D'autres savent travailler comme des acharnés en vue du concours, travailler jusqu'à reproduire en bon élève appliqué ce que le prof dit de faire : là encore, on est loin d'une
démarche musicale. Dans ces conditions, que penser du «niveau» de ceux qui réussissent le concours, d'autant plus quand on sait à quel point cela peut être aléatoire, en fonction de la forme du
jour, de la présence de tel ou tel au jury, etc... ?
Et les profs en sont bien souvent les premiers fautifs, puisqu'il fonctionnent complètement dans ce système, en «coachant» leurs élèves, plutôt qu'en leur montrant une voie
véritablement artistique. Mais, comme je l'ai dit plus haut, puisque ces profs sont eux-même issus du système, ils ne peuvent que le reproduire...

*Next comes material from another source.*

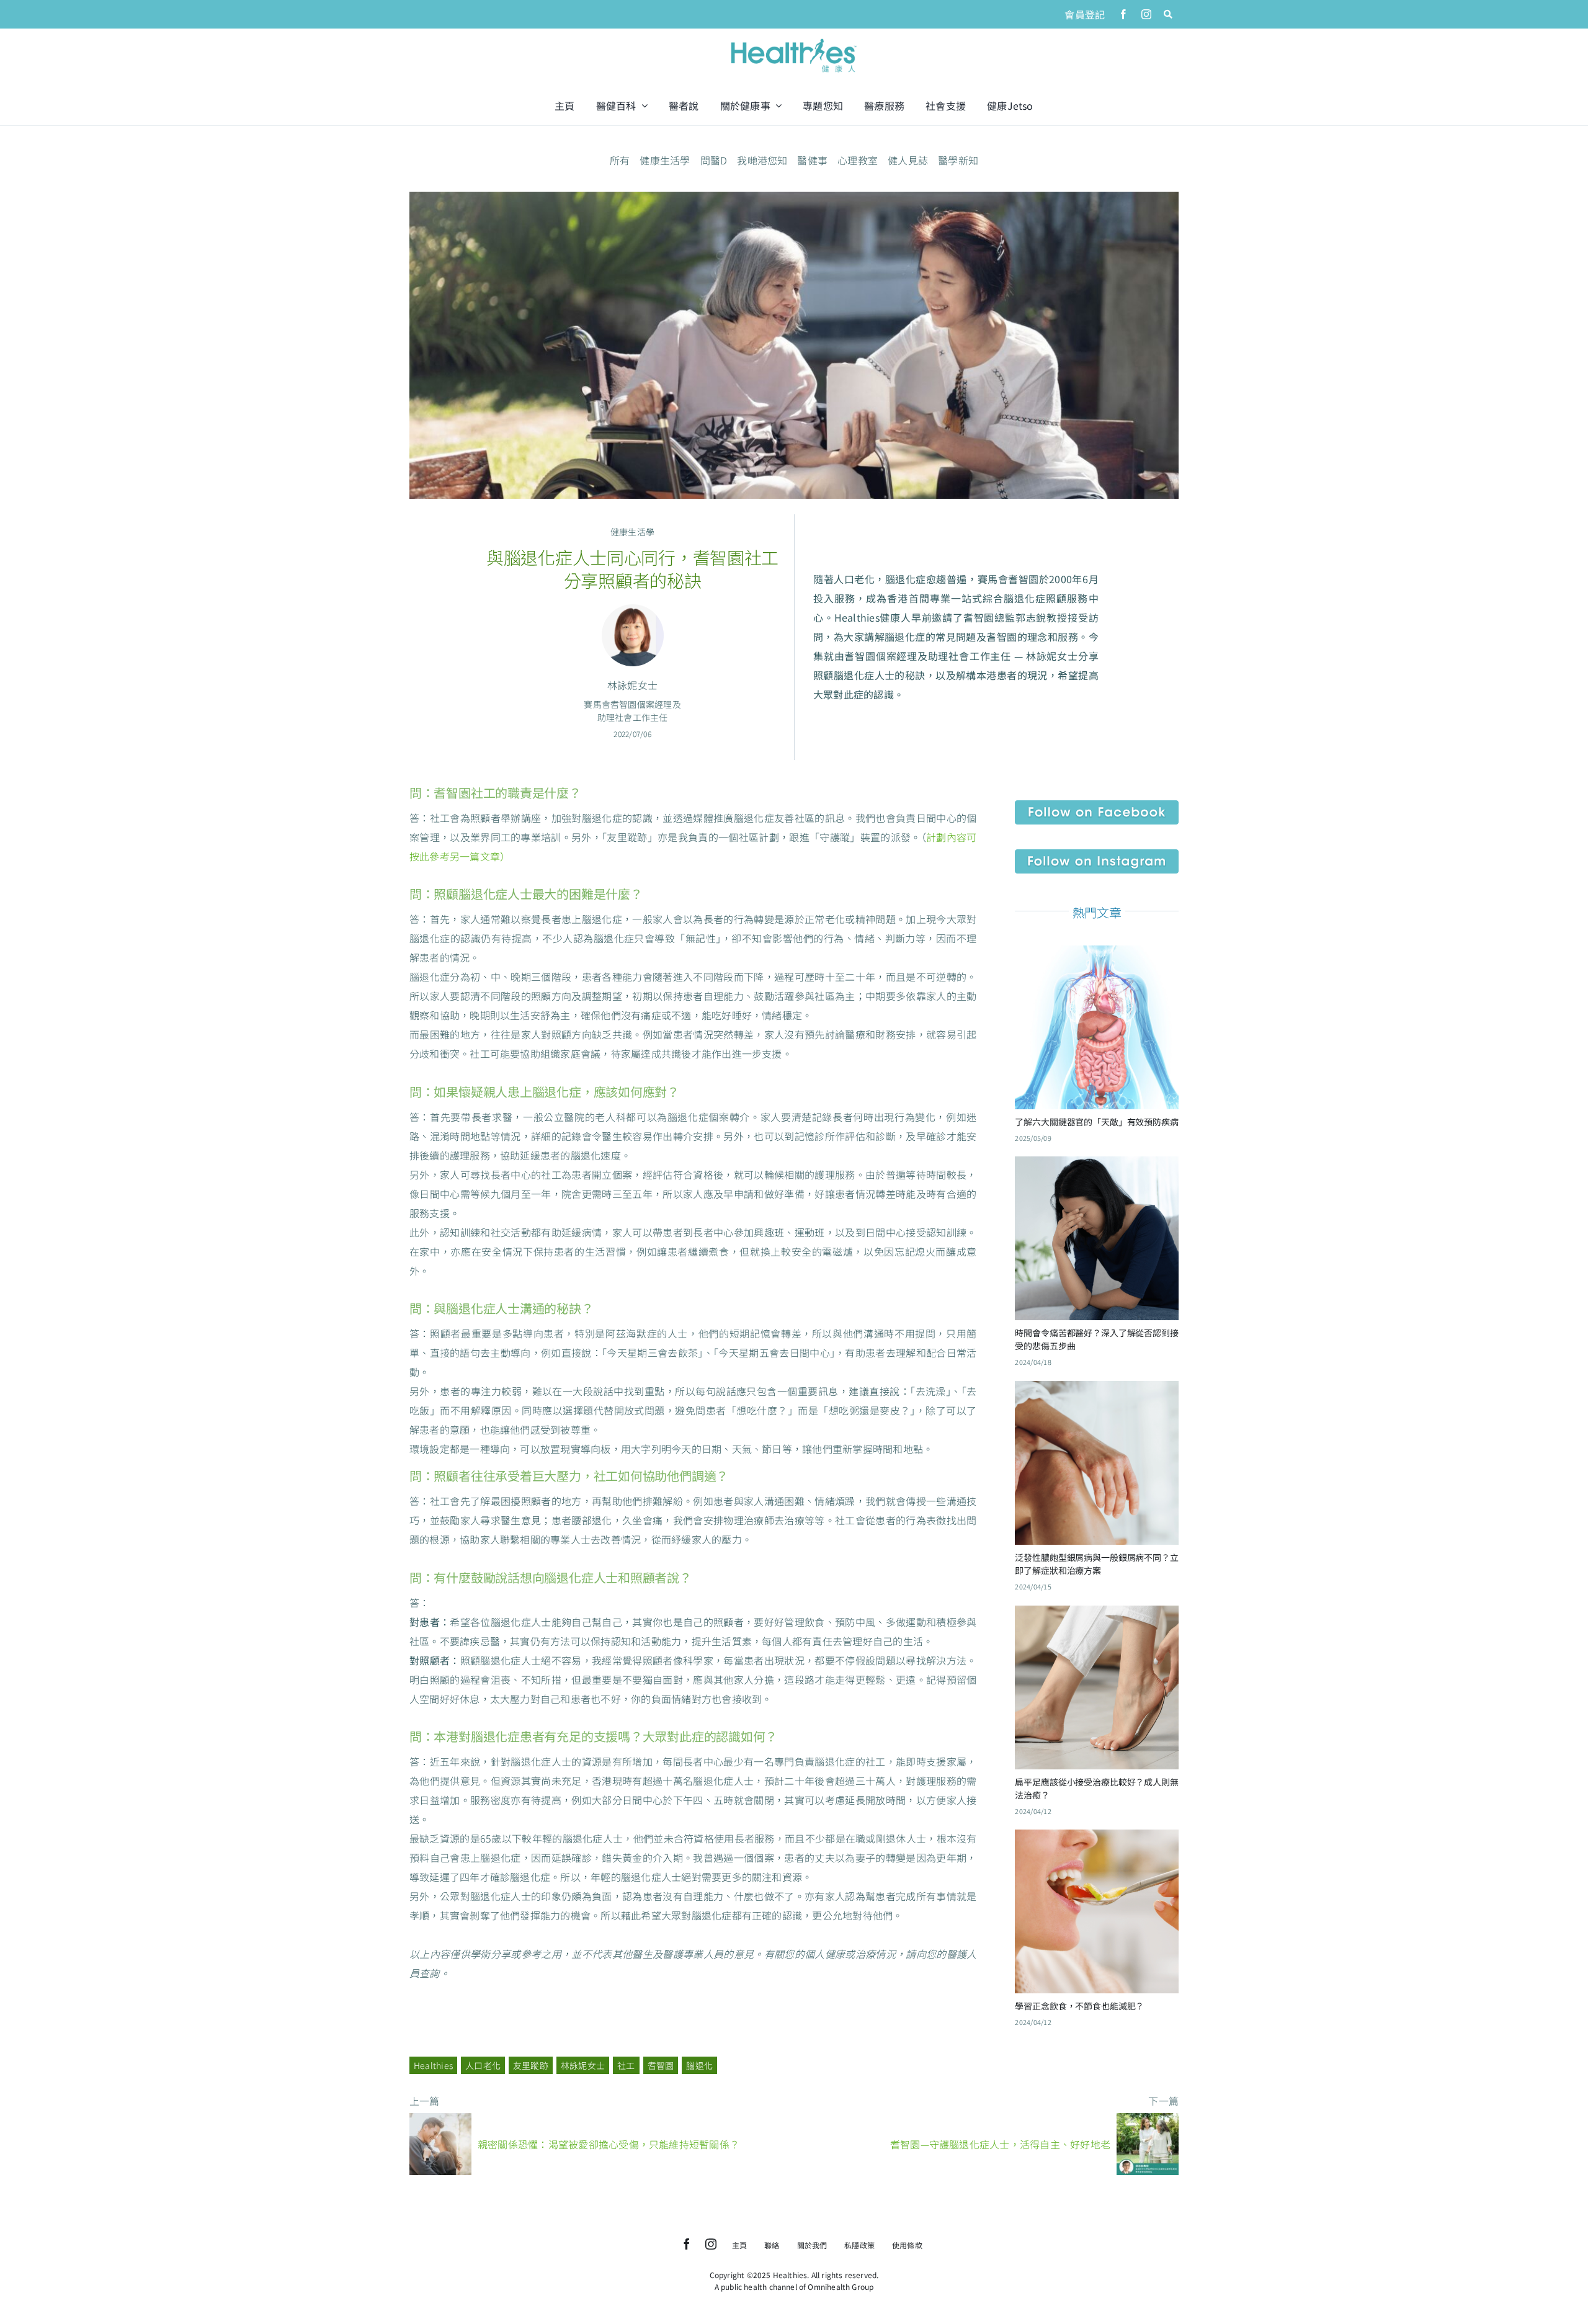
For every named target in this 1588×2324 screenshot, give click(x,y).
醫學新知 (958, 160)
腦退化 (699, 2065)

Le monde musical français repose encore sur des paradigmes musicaux et institutionnels issus du dix-neuvième siècle romantique, et semble toujours posséder une importante inertie
résistante à tout changement et toute ouverture. Il suffit de voir comment ont été traités les premiers à se pencher sur le répertoire ancien, pour tenter de le dépoussiérer et en comprendre les
ferments internes ; le succès public venant, les «baroqueux» ont fini par être acceptés tant bien que mal, mais les musiciens issus des filières classique ont pour la plupart encore du mal à
intégrer la manière dont le répertoire ancien ne s'entend pas comme le répertoire romantique (écoutez les violonistes jouer les partitas de Bach, en général. Et ceux qui essaient se voient entendre
dire : «oui, mais devant un jury, en concours, ça ne sera pas accepté...»).
Et puis, le mythe du petit génie, le phénomène de foire qui enchaîne les difficultés monstrueuses à toutes vitesse, hante durablement toutes les consciences...
Et la musique dans tout ça ?
Bonne question.
Note : comprenez bien que je parle de généralités, pour vous faire appréhender un système dans sa globalité, et que, bien évidemment, il existe
des professeurs ouverts et admirables, ainsi que des élèves adorables, passionnants et musiciens, dans ce sacré CNSM (et ailleurs!!).
*En vrai, on devrait dire CNSMDP, Conservatoire National Supérieur de Musique et de Danse de Paris. Mais arrivant d'arriver à le dire vite, faut un entraînement spécial :
céhènnessèmedépé... Bof, hein ?
**En fait, le CNSM de Lyon ressemble beaucoup moins à ce que je raconte, et ce justement à cause de cette différenciation : le CNSM de Lyon a été créé bien plus tard que celui de Paris, et donc
échappe au côté «institution d'état», avec toute la tradition dix-neuvièmiste qui s'y rattache.